START Records supplied

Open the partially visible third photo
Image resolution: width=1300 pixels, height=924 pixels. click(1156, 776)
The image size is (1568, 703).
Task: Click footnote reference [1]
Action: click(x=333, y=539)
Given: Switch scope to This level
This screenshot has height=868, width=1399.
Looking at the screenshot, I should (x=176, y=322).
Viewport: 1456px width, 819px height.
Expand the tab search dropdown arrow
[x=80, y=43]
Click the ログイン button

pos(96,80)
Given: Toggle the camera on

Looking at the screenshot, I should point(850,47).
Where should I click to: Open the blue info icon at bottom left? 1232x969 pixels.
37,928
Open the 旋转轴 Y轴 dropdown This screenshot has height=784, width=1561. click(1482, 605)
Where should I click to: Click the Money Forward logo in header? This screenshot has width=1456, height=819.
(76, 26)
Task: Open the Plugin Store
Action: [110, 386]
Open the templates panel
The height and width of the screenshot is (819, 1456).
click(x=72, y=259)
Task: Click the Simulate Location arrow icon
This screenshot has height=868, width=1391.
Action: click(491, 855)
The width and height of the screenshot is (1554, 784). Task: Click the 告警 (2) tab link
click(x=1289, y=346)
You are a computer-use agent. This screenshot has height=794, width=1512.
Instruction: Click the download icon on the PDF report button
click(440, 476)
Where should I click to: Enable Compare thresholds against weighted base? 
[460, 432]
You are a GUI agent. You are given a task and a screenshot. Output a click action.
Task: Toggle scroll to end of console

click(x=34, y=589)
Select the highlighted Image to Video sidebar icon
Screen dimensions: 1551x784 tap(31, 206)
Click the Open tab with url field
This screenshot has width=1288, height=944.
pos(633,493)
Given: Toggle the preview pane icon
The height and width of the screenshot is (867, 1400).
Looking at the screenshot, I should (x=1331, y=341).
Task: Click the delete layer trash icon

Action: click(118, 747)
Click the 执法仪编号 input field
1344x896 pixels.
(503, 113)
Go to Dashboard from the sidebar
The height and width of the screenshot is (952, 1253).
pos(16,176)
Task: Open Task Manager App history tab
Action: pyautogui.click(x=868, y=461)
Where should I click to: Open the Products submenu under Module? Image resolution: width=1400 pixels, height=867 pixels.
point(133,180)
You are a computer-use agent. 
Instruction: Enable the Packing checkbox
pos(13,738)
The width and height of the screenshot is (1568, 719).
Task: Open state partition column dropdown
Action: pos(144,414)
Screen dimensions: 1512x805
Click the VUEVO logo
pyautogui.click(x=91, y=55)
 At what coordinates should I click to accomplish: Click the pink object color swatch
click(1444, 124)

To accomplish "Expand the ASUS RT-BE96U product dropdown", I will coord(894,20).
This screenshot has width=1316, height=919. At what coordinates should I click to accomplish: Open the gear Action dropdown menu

END Records supplied

What the exercise asks
Show every line in the entries above that contains the string "agent".

Solution to this problem
You are a computer-use agent. This screenshot has height=794, width=1512.
You are a GUI agent. You are given a task and a screenshot. Output a click action.
You are a computer-use agent. 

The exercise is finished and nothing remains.